[START OF DATASET EXCERPTS]
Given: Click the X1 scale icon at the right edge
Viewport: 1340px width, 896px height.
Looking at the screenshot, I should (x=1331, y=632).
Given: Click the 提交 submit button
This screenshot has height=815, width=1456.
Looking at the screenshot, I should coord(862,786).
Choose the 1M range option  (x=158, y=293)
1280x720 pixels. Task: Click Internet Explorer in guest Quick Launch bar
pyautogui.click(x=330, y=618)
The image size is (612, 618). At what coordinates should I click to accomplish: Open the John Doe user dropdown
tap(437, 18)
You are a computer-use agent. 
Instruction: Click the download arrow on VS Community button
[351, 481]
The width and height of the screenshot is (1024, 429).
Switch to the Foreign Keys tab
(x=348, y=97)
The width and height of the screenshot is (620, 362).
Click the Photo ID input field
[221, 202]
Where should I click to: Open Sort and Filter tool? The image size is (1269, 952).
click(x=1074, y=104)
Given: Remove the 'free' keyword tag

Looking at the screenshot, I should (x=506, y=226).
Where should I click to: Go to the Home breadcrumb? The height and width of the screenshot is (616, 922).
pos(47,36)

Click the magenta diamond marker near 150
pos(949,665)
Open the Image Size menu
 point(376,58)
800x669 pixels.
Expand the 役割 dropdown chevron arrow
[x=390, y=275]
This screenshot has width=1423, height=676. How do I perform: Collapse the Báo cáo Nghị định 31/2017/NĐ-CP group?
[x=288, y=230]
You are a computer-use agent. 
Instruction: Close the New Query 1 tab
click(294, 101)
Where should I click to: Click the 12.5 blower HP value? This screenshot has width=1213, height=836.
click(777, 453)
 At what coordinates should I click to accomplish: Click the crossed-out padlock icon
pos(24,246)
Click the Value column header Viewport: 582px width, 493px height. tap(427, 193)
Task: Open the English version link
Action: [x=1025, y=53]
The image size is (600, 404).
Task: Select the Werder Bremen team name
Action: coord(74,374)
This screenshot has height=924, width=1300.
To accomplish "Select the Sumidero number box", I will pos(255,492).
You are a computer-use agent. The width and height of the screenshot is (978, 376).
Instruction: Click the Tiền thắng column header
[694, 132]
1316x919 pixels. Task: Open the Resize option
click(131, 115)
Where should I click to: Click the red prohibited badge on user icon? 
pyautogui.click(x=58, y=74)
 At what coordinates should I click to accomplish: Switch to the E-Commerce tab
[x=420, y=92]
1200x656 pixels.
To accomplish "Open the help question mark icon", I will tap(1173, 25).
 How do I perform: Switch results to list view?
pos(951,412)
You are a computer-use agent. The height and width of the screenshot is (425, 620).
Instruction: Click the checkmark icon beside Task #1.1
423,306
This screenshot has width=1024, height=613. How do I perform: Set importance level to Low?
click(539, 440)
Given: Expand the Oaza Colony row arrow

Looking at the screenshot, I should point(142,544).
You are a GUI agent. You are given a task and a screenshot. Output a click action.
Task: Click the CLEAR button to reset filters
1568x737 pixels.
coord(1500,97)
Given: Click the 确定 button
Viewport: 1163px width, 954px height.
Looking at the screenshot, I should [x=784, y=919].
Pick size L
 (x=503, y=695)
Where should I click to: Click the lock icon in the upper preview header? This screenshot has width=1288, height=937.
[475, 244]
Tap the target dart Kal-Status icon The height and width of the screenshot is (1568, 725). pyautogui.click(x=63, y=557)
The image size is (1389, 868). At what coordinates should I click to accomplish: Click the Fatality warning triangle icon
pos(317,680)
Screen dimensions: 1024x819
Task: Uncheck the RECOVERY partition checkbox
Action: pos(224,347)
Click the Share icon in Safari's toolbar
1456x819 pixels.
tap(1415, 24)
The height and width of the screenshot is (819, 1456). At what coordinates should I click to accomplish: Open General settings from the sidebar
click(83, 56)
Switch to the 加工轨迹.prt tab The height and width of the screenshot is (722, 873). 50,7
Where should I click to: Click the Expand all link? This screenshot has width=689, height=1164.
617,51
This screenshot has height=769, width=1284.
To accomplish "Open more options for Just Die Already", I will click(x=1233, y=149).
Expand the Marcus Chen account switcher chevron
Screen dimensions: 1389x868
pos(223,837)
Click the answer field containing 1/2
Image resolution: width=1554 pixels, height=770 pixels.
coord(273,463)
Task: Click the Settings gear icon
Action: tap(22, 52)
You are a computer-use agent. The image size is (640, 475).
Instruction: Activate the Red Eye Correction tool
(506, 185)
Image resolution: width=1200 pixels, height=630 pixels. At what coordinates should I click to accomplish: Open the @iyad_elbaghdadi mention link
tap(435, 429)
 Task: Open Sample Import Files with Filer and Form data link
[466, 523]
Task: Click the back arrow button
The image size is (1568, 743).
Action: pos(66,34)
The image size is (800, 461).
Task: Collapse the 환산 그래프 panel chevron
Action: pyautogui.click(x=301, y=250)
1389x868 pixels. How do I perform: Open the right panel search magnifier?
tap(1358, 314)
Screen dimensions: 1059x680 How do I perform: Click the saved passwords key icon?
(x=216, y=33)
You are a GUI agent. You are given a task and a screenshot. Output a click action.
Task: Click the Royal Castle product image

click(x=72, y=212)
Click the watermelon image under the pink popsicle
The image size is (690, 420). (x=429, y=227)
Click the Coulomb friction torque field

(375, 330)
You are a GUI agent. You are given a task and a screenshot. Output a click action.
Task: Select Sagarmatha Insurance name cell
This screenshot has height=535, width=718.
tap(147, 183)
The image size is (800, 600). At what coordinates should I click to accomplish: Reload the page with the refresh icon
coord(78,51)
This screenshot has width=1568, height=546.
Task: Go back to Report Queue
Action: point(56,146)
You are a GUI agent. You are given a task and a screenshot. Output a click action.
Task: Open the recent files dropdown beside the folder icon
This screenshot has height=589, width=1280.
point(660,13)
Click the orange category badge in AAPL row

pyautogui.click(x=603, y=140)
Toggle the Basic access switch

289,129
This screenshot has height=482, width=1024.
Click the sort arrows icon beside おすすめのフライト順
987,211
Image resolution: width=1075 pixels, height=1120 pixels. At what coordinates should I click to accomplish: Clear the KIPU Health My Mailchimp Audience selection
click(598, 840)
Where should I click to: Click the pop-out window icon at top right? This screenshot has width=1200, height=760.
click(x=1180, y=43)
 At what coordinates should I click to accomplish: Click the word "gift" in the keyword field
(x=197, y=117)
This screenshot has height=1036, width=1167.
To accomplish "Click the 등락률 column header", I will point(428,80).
[END OF DATASET EXCERPTS]
**PROBLEM REQUIREMENTS:**
Reproduce the material above without any change, from the line that contains "Pick size L" through the line that contains "click(x=72, y=212)", including both of those lines.

**WRITTEN SOLUTION:**
Pick size L
 (x=503, y=695)
Where should I click to: Click the lock icon in the upper preview header? This screenshot has width=1288, height=937.
[475, 244]
Tap the target dart Kal-Status icon The height and width of the screenshot is (1568, 725). pyautogui.click(x=63, y=557)
The image size is (1389, 868). At what coordinates should I click to accomplish: Click the Fatality warning triangle icon
pos(317,680)
Screen dimensions: 1024x819
Task: Uncheck the RECOVERY partition checkbox
Action: pos(224,347)
Click the Share icon in Safari's toolbar
1456x819 pixels.
tap(1415, 24)
The height and width of the screenshot is (819, 1456). At what coordinates should I click to accomplish: Open General settings from the sidebar
click(83, 56)
Switch to the 加工轨迹.prt tab The height and width of the screenshot is (722, 873). 50,7
Where should I click to: Click the Expand all link? This screenshot has width=689, height=1164.
617,51
This screenshot has height=769, width=1284.
To accomplish "Open more options for Just Die Already", I will click(x=1233, y=149).
Expand the Marcus Chen account switcher chevron
Screen dimensions: 1389x868
pos(223,837)
Click the answer field containing 1/2
Image resolution: width=1554 pixels, height=770 pixels.
coord(273,463)
Task: Click the Settings gear icon
Action: tap(22, 52)
You are a computer-use agent. The image size is (640, 475).
Instruction: Activate the Red Eye Correction tool
(506, 185)
Image resolution: width=1200 pixels, height=630 pixels. At what coordinates should I click to accomplish: Open the @iyad_elbaghdadi mention link
tap(435, 429)
 Task: Open Sample Import Files with Filer and Form data link
[466, 523]
Task: Click the back arrow button
The image size is (1568, 743).
Action: pos(66,34)
The image size is (800, 461).
Task: Collapse the 환산 그래프 panel chevron
Action: pyautogui.click(x=301, y=250)
1389x868 pixels. How do I perform: Open the right panel search magnifier?
tap(1358, 314)
Screen dimensions: 1059x680 How do I perform: Click the saved passwords key icon?
(x=216, y=33)
You are a GUI agent. You are given a task and a screenshot. Output a click action.
Task: Click the Royal Castle product image

click(x=72, y=212)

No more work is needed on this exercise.